I've seen every trick in the book: javascript functions that take in obfuscated text BACKWARDS to parse it into a URL, to hide the URL from AV / HIPS scanners. As soon as AV companies start to detect this kind of thing, the malware groups just add another layer. The rabbit hole goes deeper and deeper. There was one page that had functions written in ten different languages. ;)

malwaredomainlist is a great place for people to get their hands on this kind of code in the wild and experiment with it. Remember to lock your VM down if you do! I would even recommend running the Windows VM in a Linux host, just for absolute safety.

Edited 2010-04-24 17:46 UTC

Reply Score: 1

RE[3]: State of AV today
by nt_jerkface on Sat 24th Apr 2010 19:30 UTC in reply to "RE[2]: State of AV today"
nt_jerkface Member since:
2009-08-26

A programmer buddy of mine who works at Kayako and now some web-based firm had a virtual machine infected, and he uses nothing but Chrome across the board.


I can also provide a browser security anecdote:
http://arstechnica.com/security/news/2009/03/chrome-is-the-only-bro...

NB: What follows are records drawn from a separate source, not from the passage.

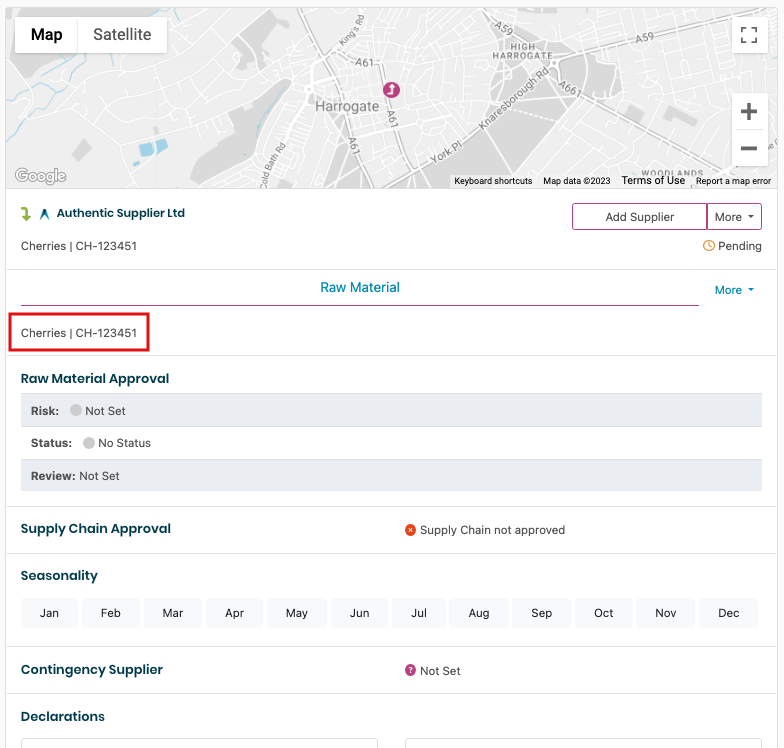Click the red not-approved icon
Screen dimensions: 784x748
pyautogui.click(x=410, y=530)
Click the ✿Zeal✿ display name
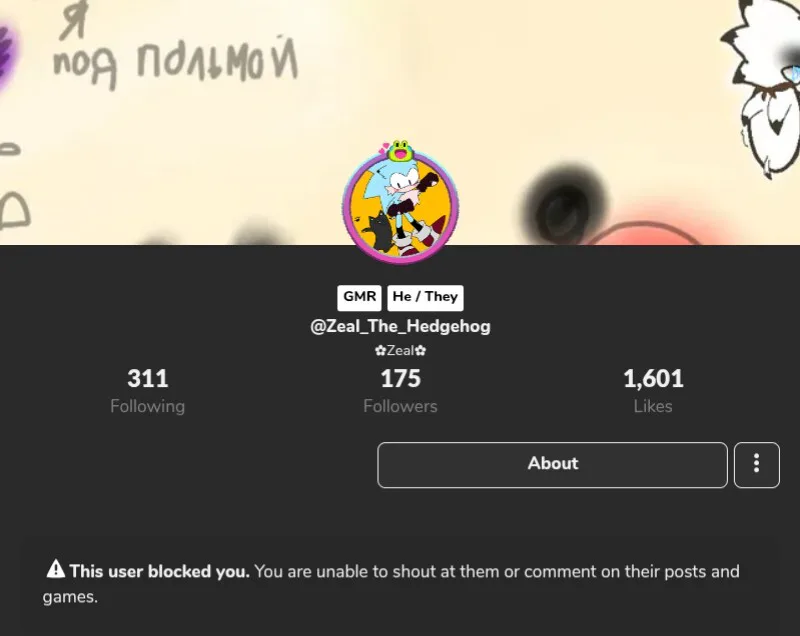The width and height of the screenshot is (800, 636). point(401,350)
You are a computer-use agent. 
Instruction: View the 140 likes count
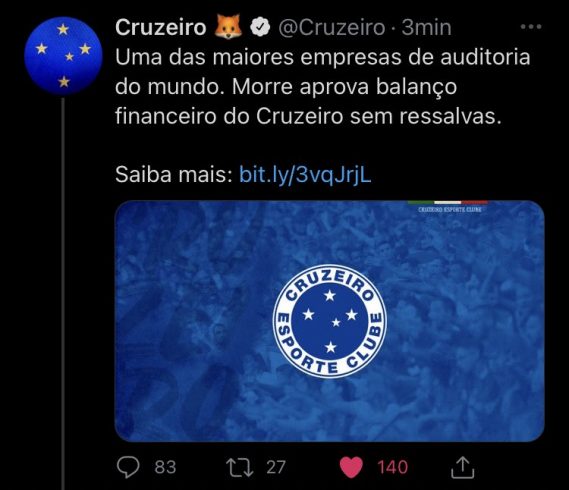point(392,467)
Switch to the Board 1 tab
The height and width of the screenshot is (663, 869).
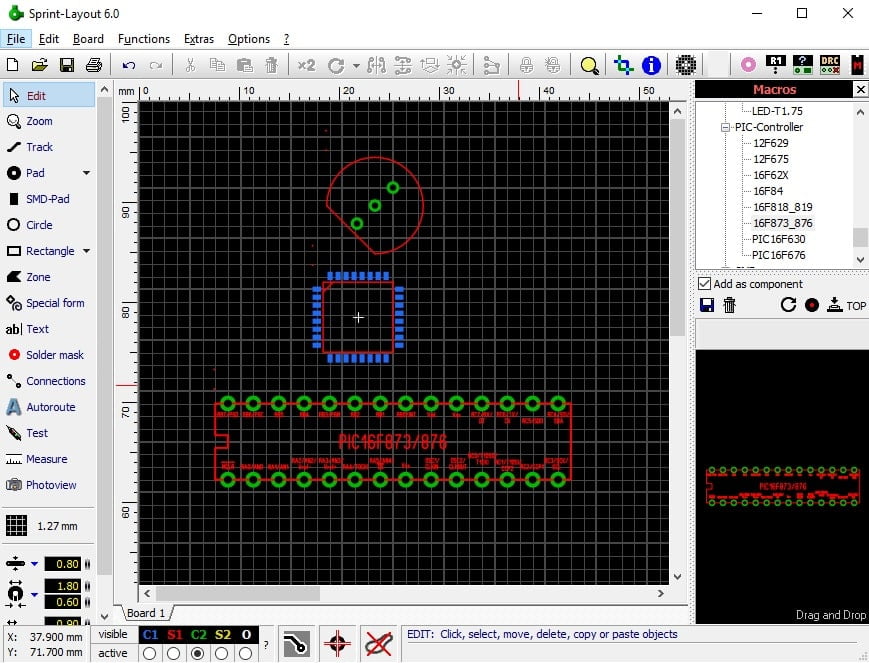pyautogui.click(x=146, y=613)
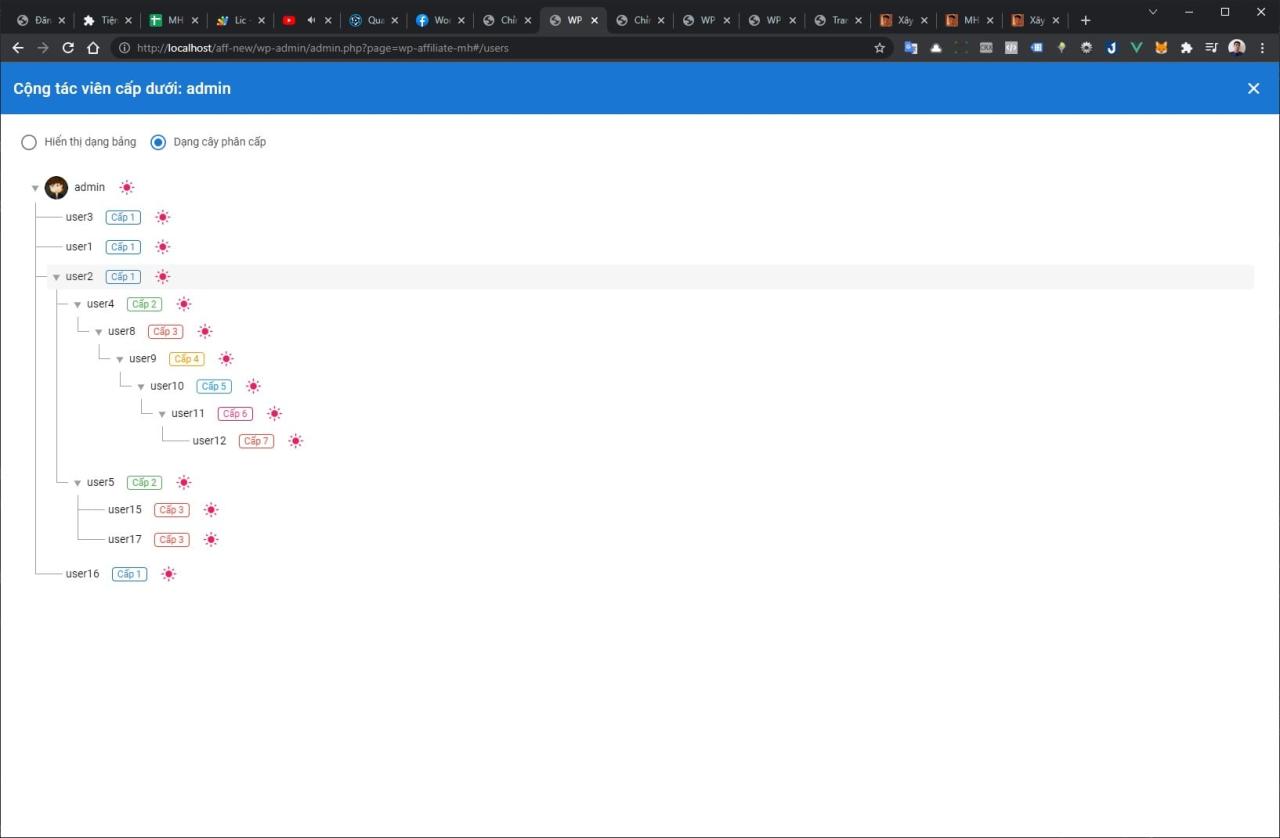Click the browser address bar URL
Image resolution: width=1280 pixels, height=838 pixels.
coord(500,48)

Disabling Javascript in Adobe Reader is good advice but I would go a step further and suggest an alternative like Foxit. Java should only be installed if absolutely needed. It's such a shame that so many websites still use Java when there are better alternatives.
http://krebsonsecurity.com/2010/04/unpatched-java-exploit-spotted-i...

Reply Score: 2

RE[4]: State of AV today
by moondino on Sat 24th Apr 2010 21:52 UTC in reply to "RE[3]: State of AV today"
moondino Member since:
2010-03-27

A quote from that link:

"the contestants are required to do this in default browser installations without plugins such as Flash or Java, which are commonly used as vectors for attacks."

So basically, not a real world situation.

Every product has security flaws... the security software / anti-virus needs to look at the choke points and protect those, instead of stupid hash detection or proactive detection that hits almost as many false positives as it does legit malware. Choke points being, the registry keys that have to be changed for a program to survive a reboot, the installation of a device driver or service, etc.

In a business environment, tell me how we are going to move thousands of users who are accustomed to Adobe Acrobat / Reader to FoxIt without training or extensive documentation, re-training of the Help Desk, etc.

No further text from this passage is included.